Interdiction du marché informel de la volaille

l Depuis la semaine dernière, les autorités locales de la ville d’El Hachimia, à 18 km au sud du chef-lieu de la wilaya de Bouira, ont pris des mesures préventives contre l’éventualité de l’apparition de la grippe aviaire dans la localité. La mesure la plus visible aux yeux des citoyens étant l’interdiction de la vente de volaille sur les places publiques par des vendeurs qui n’ont aucune qualité de commerçant. Ces derniers mois, ce genre de pratique a pris une grande ampleur au centre-ville où des adolescents, et parfois même des enfants, proposent aux clients des poulets vivants qu’ils ont achetés des poulaillers de la région. Parfois,ces vendeurs sont eux-mêmes des propriétaires de batteries de poulets de chair, une activité qui a fait florès dans toutes les communes environnantes (Sour El Ghozlane, Dirah, Dechmia,… ). Les jeunes vendeurs de volaille qui avaient investi la station de fourgons attenante au nouveau siège de la daïra ont été contraints, au début de l’année en cours, par les autorités locales à transférer leur activité sur le terrain vague de l’Oued Boukhalkhal, à peine quelques dizaines de mètres par rapport au premier site.
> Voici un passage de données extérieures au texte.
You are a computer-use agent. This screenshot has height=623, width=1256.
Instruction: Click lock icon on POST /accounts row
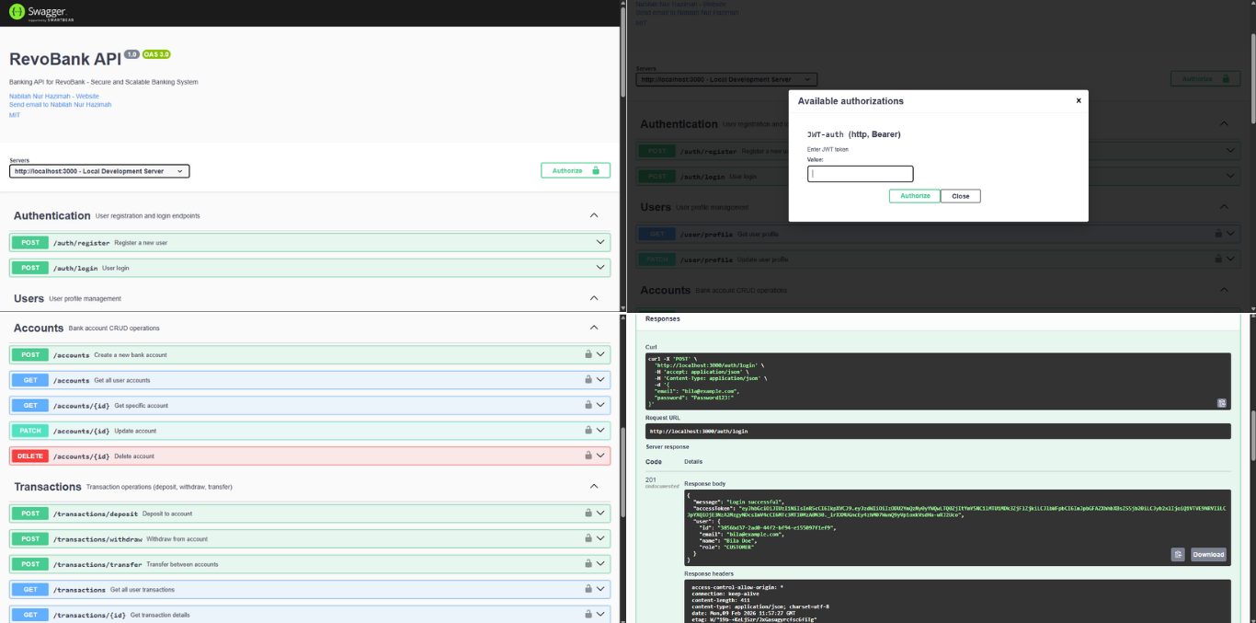pyautogui.click(x=588, y=354)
Là, un véritable marché s’établit avec trois ou quatre bicoques longeant le lit du cours d’eau. Et puisque la plupart des clients préfèrent faire égorger et plumer le volatile sur place, une sorte d’abattoir sauvage prit naissance. Tous les sentiers empruntés par des écoliers et autres passants sont « aspergés » de sang, jonchés de plumes de poulets et recouverts de fiente. Le comité de suivi de la grippe aviaire installé au niveau du siège de la wilaya de Bouira se réunit régulièrement pour prendre toutes les mesures qui s’imposent en la matière. Et c’est tout naturellement que les autorités de la daïra et de l’APC d’El Hachimia ont pris la mesure radicale d’interdire toute sorte de commerce sauvage de volaille sur le territoire de la circonscription. L’évacuation des lieux a eu lieu au cours de la semaine passée avec la présence de la force publique (Gendarmerie nationale). Cependant, la vente de la viande de volaille continue à se faire normalement chez les bouchers installés légalement.